You can run GLM-4.6V though - please pay attention to the instructions in the spark-vllm-docker - for this model specifically you need to build it with Transformers 5 enabled, otherwise it won’t work.
It depends on you. If you:
- Can let it try more than once by using an agentic app instead of manual prompting (eg Claude Code, Qwen Code, Mistral Vibe). Over multiple attempts, the differences between LLMs can disappear.
- Have a way to test if the agent succeeded at the task (eg there’s tests it can run). Without this, it can’t try more than once since it doesn’t know it messed up.
…then I think it can replace Sonnet.
You can now configure Claude Code to use any OpenAI-compatible API so you can test/work with local models without a Claude subscription. Here’s a recipe with llama-server:
#start custom server
llama-server --host 0.0.0.0 --port 8080 --model models/gpt-oss-120b.gguf -v --alias claude-sonnet-4-5 --api-key local-claude --ctx-size 24000
#launch claude pointed at custom server
export ANTHROPIC_BASE_URL=http://127.0.0.1:8080
export ANTHROPIC_AUTH_TOKEN=local-claude
claude
As eugr said, that’s way too big. The size of your model (in GBs) is the amount of VRAM needed, and that’s BEFORE you even include the KV cache, which can be several GBs.

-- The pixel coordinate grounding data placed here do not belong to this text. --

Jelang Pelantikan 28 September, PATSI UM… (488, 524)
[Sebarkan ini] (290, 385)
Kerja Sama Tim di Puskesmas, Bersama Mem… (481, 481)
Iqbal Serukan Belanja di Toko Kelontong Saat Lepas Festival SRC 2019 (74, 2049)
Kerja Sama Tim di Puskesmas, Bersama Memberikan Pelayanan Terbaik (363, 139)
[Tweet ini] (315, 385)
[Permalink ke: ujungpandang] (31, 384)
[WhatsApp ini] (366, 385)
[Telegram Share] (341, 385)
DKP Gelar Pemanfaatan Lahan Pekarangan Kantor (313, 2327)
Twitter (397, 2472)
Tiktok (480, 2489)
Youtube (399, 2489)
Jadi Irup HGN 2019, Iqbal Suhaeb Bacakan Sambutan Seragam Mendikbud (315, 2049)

GLM 4.6 at Q4_K_M is 167GB of files. The Spark has 115GB of VRAM at best after the OS. So you can easily see the math doesn’t work. (I actually don’t know if the Spark can load a single model larger than 95GB without some BIOS tweak, can @eugr vouch? My Spark is unavailable atm).

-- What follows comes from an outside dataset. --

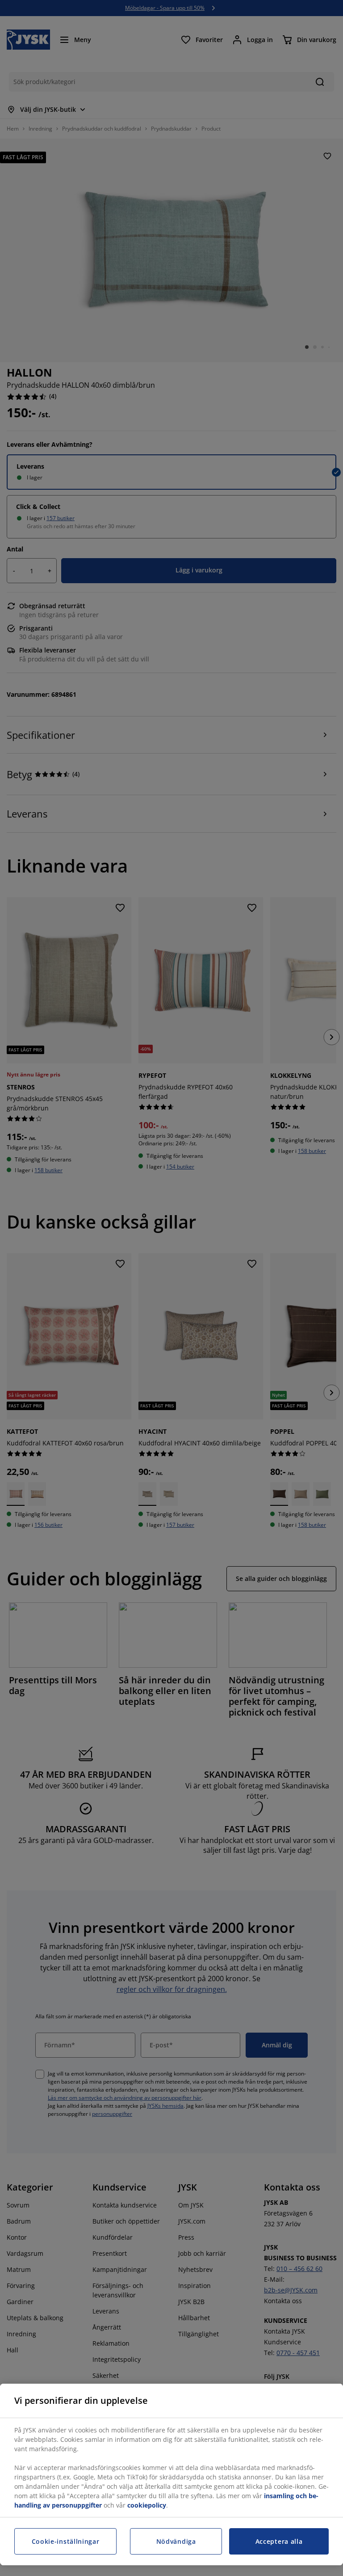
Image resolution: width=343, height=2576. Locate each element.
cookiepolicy (146, 2505)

If you look at a smaller model like GLM-4.5-Air Q5_K_M, that only 84GB for the model, so fits comfortably in the Spark. The best choice for a reliable LLM on a single Spark is probably the unquantized gpt-oss-120b, which is only 64GB due to being natively 4bit when it was trained by OpenAI.
Thanks for explaining this.
Damn, you’re tempting me into buying a 2nd Spark!
Yeah, @eugr said it - use Unsloth’s UD-Q3_K_XL. f16 for the KV cache will fit 73K for context while q8_0 will net 131K but slow PP/Tg a bit.
As far as I’m concerned, MiniMax M2.1 is the tipping point between novelty and useful.
Well, the maximum VRAM that I was able to use so far was 115GB (model weights + KV cache + CUDA graph). So, practically this means that you want to stick to model weights below 105GB for single Spark and 210GB for dual Sparks, so you could also allocate some usable amount of context and have space for CUDA graphs too.
Unfortunately, If you don’t use 2 sparks, you’re basically wasting $1500, because you’re not using the infiniband module you already have. Also training scales linearly with cluster expansion.